There are also some dangerous ones not given by default like:

  • CAP_SYS_ADMIN - Allows the user to perform a LOT of system administration operations. Basically allows to gain other priviledges.
  • CAP_SYS_BOOT - Allows to use reboot and kexec_load. You can just build a custom kernel with a malicious kernel module and load it into the host system.

Why am I mentioning this? Because some people advocate for using the --privildged flag in some “i don’t want permission issues” cases. It is really important to understand that it gives all the capabiltiies to the container, making it essentially root on host. You can drop capabilities for containers using --cap-drop=ALL and add them using for example --cap-add=CAP_NET_ADMIN. Let’s check if that works using our trusty alpine:3.20.0:

adam@host ~ > docker run --interactive --tty --rm --cap-drop=ALL --cap-add=CAP_NET_ADMIN alpine:3.20.0 sh
/ # apk add libcap
fetch https://dl-cdn.alpinelinux.org/alpine/v3.20/main/x86_64/APKINDEX.tar.gz
fetch https://dl-cdn.alpinelinux.org/alpine/v3.20/community/x86_64/APKINDEX.tar.gz
...
OK: 8 MiB in 19 packages
/ # capsh --print # print available capabilities
Current: cap_net_admin=ep
Bounding set =cap_net_admin
Ambient set =
Current IAB: !cap_chown,!cap_dac_override,!cap_dac_read_search,!cap_fowner,!cap_fsetid,!cap_kill,!cap_setgid,!cap_setuid,!cap_setpcap,!cap_linux_immutable,!cap_net_bind_service,!cap_net_broadcast,!cap_net_raw,!cap_ipc_lock,!cap_ipc_owner,!cap_sys_module,!cap_sys_rawio,!cap_sys_chroot,!cap_sys_ptrace,!cap_sys_pacct,!cap_sys_admin,!cap_sys_boot,!cap_sys_nice,!cap_sys_resource,!cap_sys_time,!cap_sys_tty_config,!cap_mknod,!cap_lease,!cap_audit_write,!cap_audit_control,!cap_setfcap,!cap_mac_override,!cap_mac_admin,!cap_syslog,!cap_wake_alarm,!cap_block_suspend,!cap_audit_read,!cap_perfmon,!cap_bpf,!cap_checkpoint_restore

As we can see we successfully dropped all the capabilties except for CAP_NET_ADMIN. You should examine your docker containers and drop all the capabilities that they do not need to limit the potential damage.

Docker socket exposure
#

Another thing that is very dangerous but seen quite often is exposing /var/run/docker.sock to containers. Why would somebody do this? Software like traefik in my homelab uses the information received by the socket to load balance a route based on how many containers are available.
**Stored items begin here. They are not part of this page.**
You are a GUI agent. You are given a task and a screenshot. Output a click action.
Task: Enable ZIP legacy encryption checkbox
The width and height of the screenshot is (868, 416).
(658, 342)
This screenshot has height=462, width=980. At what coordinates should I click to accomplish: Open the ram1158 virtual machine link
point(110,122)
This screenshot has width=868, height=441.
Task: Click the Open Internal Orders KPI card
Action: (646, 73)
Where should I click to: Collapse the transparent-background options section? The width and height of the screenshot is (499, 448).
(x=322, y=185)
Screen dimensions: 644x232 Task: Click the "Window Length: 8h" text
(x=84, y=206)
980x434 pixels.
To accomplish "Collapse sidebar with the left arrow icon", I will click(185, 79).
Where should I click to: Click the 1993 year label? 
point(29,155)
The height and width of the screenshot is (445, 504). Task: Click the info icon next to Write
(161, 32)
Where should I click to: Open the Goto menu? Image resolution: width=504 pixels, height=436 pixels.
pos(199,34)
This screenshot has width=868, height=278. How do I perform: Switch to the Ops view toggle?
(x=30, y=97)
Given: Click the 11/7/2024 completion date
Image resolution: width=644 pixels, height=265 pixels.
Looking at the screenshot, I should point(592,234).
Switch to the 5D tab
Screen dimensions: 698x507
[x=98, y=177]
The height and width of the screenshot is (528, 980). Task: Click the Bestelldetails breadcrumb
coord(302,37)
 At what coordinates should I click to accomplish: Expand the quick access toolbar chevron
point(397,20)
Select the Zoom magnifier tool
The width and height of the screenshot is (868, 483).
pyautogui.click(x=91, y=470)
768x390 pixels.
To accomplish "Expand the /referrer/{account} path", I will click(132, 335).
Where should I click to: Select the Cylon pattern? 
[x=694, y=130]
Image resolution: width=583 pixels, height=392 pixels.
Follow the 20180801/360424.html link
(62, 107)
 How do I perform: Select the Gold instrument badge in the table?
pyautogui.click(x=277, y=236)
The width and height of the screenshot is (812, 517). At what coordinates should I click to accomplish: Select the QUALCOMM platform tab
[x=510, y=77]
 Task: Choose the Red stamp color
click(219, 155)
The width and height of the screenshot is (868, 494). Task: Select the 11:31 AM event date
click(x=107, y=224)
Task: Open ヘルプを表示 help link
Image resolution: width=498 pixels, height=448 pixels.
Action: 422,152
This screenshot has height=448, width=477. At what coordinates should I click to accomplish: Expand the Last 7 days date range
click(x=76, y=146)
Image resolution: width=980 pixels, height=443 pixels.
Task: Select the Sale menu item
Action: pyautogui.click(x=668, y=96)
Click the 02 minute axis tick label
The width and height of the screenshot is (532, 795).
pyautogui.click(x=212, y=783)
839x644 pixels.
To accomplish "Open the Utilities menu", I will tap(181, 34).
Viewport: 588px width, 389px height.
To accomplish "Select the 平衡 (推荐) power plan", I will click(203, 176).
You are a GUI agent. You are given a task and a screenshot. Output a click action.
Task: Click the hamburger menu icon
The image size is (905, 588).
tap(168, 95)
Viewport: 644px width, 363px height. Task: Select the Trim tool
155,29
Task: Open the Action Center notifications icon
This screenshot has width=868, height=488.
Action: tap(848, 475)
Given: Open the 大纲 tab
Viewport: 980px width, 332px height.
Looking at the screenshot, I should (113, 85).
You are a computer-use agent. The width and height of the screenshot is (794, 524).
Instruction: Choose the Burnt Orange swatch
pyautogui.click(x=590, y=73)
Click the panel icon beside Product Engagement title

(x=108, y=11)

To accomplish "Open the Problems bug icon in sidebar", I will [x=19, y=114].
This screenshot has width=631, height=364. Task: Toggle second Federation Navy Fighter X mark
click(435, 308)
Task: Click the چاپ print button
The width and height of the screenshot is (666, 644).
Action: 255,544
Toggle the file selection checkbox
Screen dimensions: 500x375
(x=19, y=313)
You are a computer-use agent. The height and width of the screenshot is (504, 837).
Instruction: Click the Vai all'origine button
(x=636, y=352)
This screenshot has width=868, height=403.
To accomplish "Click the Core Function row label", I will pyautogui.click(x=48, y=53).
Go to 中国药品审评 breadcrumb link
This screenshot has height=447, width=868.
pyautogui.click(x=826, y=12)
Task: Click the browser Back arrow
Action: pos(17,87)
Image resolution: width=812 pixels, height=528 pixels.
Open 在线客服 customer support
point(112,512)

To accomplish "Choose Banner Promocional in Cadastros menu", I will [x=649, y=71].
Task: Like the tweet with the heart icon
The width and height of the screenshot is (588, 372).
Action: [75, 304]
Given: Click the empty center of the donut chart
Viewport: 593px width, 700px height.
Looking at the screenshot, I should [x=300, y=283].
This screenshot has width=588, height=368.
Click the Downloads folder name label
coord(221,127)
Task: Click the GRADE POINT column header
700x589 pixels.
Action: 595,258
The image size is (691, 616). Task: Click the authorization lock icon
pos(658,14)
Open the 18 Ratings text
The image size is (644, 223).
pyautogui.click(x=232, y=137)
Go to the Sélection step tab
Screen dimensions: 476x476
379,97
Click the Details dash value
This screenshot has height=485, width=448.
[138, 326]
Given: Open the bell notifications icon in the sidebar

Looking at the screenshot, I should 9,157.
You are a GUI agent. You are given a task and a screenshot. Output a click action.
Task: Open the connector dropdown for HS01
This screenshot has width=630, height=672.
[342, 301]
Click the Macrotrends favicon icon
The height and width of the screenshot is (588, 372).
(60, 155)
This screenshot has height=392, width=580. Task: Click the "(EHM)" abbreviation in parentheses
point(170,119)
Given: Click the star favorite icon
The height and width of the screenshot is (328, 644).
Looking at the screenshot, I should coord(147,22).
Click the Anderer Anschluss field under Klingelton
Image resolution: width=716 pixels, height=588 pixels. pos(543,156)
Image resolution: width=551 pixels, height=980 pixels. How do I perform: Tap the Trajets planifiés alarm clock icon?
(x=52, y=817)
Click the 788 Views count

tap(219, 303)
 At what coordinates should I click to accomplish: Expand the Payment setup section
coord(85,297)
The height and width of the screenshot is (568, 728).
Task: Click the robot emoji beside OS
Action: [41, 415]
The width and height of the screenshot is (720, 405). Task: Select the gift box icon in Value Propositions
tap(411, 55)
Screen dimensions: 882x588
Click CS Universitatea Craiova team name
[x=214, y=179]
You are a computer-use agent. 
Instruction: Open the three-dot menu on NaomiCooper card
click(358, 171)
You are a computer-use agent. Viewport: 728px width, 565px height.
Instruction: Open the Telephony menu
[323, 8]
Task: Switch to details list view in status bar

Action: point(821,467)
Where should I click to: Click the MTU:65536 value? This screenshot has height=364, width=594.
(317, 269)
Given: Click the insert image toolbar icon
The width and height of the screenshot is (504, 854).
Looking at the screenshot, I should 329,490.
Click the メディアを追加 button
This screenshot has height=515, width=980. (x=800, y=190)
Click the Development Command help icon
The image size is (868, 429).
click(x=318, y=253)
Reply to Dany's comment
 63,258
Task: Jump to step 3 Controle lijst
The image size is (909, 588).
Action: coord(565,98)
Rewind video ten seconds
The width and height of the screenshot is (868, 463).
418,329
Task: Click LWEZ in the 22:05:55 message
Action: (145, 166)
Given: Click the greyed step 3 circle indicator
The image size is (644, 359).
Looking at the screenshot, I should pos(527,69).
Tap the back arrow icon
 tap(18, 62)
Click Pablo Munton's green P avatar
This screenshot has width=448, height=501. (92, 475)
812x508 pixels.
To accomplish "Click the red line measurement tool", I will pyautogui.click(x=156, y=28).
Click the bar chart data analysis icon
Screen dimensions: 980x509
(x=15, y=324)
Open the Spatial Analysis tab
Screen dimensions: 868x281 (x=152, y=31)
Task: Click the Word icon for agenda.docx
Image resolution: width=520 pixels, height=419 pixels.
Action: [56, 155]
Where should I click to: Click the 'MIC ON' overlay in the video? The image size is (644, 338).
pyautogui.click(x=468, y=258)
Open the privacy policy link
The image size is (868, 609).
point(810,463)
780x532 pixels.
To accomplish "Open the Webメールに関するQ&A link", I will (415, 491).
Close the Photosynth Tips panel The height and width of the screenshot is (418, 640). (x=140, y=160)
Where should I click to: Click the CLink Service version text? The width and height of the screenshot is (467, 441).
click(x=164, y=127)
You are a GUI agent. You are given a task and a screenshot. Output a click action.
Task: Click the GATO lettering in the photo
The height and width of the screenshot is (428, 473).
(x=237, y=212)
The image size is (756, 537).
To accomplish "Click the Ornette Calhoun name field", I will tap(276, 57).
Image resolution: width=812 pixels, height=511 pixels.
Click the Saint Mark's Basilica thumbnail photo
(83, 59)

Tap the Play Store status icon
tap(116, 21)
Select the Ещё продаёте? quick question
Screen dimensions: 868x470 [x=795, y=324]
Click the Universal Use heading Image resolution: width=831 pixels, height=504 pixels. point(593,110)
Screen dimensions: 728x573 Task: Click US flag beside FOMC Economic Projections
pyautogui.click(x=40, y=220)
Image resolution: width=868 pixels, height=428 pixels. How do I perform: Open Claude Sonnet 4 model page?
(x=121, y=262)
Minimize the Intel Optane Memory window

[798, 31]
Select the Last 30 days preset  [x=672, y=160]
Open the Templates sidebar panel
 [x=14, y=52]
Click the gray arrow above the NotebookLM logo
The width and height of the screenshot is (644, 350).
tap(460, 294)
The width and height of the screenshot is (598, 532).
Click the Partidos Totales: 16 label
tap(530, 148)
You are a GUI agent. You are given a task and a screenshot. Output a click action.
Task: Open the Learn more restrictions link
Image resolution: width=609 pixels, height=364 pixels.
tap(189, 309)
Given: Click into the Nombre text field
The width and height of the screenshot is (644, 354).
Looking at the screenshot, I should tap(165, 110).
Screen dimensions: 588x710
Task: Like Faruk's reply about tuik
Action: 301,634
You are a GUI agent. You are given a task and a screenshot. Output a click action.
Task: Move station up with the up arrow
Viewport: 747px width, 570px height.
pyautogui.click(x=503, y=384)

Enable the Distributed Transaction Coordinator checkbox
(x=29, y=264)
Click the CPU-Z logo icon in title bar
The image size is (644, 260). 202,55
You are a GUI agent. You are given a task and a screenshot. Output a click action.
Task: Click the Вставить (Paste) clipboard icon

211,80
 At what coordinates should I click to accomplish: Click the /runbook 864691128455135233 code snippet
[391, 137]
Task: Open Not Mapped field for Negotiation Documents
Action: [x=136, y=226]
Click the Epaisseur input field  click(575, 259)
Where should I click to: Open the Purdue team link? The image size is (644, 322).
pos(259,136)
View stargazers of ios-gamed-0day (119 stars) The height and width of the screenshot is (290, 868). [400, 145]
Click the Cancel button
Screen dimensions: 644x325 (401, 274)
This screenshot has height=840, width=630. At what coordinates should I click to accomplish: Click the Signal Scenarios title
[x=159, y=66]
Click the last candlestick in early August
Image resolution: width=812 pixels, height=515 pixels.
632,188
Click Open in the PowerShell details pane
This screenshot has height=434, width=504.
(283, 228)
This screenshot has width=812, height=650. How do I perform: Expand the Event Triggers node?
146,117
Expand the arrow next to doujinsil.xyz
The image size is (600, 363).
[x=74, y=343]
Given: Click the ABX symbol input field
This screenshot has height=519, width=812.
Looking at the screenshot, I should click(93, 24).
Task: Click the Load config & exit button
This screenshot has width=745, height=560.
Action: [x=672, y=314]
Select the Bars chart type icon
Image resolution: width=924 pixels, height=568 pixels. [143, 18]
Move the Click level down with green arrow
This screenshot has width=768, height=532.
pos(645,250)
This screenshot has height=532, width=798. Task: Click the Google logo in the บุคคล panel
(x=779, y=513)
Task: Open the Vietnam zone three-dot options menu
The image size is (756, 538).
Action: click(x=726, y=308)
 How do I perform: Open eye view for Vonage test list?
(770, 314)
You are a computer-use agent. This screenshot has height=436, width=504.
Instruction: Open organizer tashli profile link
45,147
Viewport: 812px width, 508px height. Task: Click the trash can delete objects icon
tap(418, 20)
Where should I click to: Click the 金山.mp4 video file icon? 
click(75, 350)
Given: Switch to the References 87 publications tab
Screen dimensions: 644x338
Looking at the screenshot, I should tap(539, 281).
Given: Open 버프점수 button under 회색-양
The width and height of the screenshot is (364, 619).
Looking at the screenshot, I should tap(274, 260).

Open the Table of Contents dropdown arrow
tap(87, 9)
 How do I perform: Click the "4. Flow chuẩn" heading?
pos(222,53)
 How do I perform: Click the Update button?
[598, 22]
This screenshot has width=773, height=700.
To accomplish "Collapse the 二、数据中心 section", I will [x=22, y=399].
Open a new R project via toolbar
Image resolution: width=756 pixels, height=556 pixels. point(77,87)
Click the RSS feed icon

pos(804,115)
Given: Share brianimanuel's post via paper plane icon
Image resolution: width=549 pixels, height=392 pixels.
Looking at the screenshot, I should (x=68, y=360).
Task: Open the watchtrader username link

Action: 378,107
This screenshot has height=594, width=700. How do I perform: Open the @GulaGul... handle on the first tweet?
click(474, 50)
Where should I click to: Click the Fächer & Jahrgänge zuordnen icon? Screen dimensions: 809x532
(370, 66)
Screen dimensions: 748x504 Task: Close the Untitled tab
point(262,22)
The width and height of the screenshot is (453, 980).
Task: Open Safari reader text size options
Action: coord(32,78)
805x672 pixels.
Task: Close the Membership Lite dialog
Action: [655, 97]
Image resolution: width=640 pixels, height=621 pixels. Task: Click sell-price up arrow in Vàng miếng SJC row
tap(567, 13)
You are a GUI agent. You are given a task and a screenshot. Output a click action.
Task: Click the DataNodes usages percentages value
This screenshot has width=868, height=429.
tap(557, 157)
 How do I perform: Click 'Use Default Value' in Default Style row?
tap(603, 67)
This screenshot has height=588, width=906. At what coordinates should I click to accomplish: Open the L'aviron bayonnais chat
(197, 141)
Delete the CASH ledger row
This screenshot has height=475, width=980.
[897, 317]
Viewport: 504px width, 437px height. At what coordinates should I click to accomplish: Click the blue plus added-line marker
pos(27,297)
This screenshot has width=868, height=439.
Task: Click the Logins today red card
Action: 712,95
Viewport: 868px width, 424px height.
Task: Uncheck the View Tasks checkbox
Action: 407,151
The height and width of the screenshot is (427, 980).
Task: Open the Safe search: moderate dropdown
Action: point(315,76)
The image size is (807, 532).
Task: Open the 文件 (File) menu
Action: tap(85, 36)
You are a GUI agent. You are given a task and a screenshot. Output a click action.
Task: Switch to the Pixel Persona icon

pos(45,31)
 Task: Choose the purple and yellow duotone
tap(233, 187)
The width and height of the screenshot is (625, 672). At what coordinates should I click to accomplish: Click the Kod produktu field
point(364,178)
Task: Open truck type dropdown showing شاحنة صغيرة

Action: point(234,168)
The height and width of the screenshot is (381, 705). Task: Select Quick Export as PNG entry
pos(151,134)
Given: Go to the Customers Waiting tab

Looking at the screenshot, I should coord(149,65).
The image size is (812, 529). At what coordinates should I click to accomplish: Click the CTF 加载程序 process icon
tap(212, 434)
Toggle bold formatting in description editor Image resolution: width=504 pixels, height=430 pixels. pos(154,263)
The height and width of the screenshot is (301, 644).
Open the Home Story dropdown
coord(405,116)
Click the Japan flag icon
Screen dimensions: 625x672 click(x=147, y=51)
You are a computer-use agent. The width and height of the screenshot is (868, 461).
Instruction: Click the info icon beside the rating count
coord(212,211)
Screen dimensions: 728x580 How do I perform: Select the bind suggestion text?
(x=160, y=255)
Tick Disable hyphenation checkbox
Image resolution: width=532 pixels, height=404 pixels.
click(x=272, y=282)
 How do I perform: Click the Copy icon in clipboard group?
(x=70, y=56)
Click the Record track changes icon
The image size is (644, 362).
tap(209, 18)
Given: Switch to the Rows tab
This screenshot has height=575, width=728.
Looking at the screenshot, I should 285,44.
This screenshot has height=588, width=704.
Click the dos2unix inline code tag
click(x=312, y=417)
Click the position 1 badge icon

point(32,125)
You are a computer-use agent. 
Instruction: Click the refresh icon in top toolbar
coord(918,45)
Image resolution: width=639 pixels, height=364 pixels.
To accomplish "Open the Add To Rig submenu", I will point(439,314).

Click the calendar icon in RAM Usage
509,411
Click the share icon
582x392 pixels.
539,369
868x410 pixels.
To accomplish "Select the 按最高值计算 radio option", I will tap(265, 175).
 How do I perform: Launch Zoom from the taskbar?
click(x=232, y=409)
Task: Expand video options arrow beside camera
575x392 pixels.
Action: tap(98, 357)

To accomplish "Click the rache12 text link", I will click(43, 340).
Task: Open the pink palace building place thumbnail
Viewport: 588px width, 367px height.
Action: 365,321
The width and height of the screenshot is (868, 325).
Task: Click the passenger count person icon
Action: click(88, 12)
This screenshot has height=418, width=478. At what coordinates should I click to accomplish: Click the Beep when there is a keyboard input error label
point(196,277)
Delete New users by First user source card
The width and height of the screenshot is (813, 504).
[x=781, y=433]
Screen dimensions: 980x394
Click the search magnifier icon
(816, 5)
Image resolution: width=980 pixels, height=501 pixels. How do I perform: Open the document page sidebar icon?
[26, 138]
Exposisng the docker socket is extremely dangerous and stupid and you shouldn’t do that! It may seem innocent at first but let’s do a quick demo to see what you can do once you detect something like this:

adam@host ~ > docker run --interactive --tty --rm --volume "/var/run/docker.sock:/var/run/docker.sock" alpine:3.20.0 sh
/ # apk add docker
fetch https://dl-cdn.alpinelinux.org/alpine/v3.20/main/x86_64/APKINDEX.tar.gz
fetch https://dl-cdn.alpinelinux.org/alpine/v3.20/community/x86_64/APKINDEX.tar.gz
...
OK: 280 MiB in 27 packages
/ # docker run --interactive --tty --volume "/:/psm" ubuntu:24.04 sh
# cat /psm/etc/hostname
host

As you can see, the container docker client uses the host socket to mount the host root filesystem on /psm - We verify this by checking the hostname of the host system. We could also just spin up a --priviledged container and have basically full control over the host system. Try not to expose the docker socket for no reason.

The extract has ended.